Monday, January 31, 2011

The Evolving Populist Political Rebellion in the Arab World

From the article:
What started in Tunisia (the demand that Ben Ali step down over his corruption, oppression, high food prices, widespread unemployment and poverty and the humiliation by government agents that caused the desperate act of self immolation) has spread to Egypt with mass demonstrations that began Tuesday, continuing despite an official crackdown by the Mubarak regime. Through internet postings (Twitter and Facebook) larger demonstrations are planned for today in Cairo and other Egyptian cities.

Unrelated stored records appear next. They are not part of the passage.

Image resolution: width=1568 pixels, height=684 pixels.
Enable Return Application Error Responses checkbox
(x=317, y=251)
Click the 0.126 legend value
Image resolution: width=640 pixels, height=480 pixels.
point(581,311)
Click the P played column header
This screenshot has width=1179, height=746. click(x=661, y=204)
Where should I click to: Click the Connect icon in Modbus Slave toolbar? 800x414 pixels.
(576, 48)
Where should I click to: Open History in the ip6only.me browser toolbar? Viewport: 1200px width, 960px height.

Former Chief U.N. nuclear inspector Mohamed ElBaradei (and an Egyptian himself) has joined in the call for Mubarak to step down.
Yesterday saw thousands marching in Sanaa, the capitol of Yemen calling for President Ali Abdullah Saleh, in power for 32 years to step down.
All these countries are different unto themselves, but the people in all of them share similar circumstances of living under dictatorial rule with repression and oppression that brings personal humiliation, lack of respect and dignity toward the individual at the hands of their government, extreme poverty, unemployment, rising prices for necessities along with widespread official corruption.
In all the Arab countries in rebellion their governments and their leaders are client states of the U.S. In the name of maintaining stability and our "war on terrorism" we have supported these country's autocrats with military hardware and training of their security forces.
Significantly, none of these indigenous rebellions have anything to do with fundamentalist, Islamic Jihadist terrorism.